Tindersticks @ L’Olympia – 21/10/13 

Publié par le 11 novembre 2013

Tindersticks @L Olympia - 21/10/13

Vingt ans de grâce ininterrompue, de chansons aussi charpentées que des symphonies, de voix chaleureuse, de rock qui n’en est pas, de plaisir incommensurable. Qui aurait cru qu’à l’aube des années 90, au beau milieu d’une bande de fous furieux amateurs de larsens, de dissonances, de chansons déstructurées et autres plans déglingués, des Anglais amateurs de cascades de violons et de cuivres moelleux s’imposeraient comme le groupe le plus classieux du rock indé et deviendraient les survivants d’une scène passée par l’usure du temps ?

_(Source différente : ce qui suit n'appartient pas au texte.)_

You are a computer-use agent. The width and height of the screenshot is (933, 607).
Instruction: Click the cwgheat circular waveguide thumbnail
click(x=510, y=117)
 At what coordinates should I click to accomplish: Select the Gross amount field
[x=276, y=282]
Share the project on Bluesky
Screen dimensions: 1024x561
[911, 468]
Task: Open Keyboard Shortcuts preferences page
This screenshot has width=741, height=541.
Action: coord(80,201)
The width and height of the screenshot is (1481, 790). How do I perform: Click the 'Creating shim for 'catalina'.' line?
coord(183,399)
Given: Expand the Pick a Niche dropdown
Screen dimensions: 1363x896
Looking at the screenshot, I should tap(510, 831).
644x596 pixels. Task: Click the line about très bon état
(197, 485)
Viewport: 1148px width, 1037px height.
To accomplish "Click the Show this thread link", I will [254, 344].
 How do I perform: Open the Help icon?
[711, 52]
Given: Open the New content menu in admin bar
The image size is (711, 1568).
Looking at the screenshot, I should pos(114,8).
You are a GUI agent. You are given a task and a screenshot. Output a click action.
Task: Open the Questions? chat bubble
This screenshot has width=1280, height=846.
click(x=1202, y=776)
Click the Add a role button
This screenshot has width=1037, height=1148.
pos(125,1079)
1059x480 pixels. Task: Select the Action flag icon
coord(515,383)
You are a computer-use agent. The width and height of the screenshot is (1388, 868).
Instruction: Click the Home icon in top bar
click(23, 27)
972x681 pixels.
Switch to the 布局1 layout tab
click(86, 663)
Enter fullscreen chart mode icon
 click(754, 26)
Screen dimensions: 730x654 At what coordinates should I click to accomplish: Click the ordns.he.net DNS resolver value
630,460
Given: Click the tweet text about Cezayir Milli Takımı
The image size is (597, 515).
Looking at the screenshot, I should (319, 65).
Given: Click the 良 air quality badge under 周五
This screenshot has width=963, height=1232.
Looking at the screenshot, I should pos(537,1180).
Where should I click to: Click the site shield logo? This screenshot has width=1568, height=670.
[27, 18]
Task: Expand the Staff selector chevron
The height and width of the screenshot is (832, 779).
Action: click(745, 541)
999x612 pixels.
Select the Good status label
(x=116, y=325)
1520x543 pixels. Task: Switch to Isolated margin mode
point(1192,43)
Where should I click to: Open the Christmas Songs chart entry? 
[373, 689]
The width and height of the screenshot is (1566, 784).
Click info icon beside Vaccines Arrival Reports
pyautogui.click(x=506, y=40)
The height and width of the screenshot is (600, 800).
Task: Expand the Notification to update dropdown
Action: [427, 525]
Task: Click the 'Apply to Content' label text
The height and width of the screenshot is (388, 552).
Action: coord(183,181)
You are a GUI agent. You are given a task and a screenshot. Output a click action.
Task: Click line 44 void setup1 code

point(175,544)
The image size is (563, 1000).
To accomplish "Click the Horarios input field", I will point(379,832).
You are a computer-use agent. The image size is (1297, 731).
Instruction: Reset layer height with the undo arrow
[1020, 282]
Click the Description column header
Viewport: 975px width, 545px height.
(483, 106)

Pourtant les Tindersticks sont là, fringants, sur la scène de l’Olympia, se payant le luxe d’un double set, avec à leur pied une foule fervente et émue, qui pourrait rester toute la nuit rien que pour se faire bercer par leurs mélodies enchanteresses.

Tindersticks @L'Olympia - 21/10/13

Il suffit que Stuart Staples, à peine entré sur scène, susurre les premières syllabes de Tricklin’ pour que la magie opère. Avec pour seul accompagnement le fidèle Dave Boulter au Hammond, le décollage se fait sans aucun heurt. Assis au milieu de la scène, Staples donne juste quelques indications, des regards brefs, et se concentre sur sa voix à la fois profonde et vibrante pour jouer sur les attaques des notes et la nostalgique douceur de ses mélodies, comme sur Marseilles Sunshine qui brille doucement comme un soleil triste ou A Night So Still.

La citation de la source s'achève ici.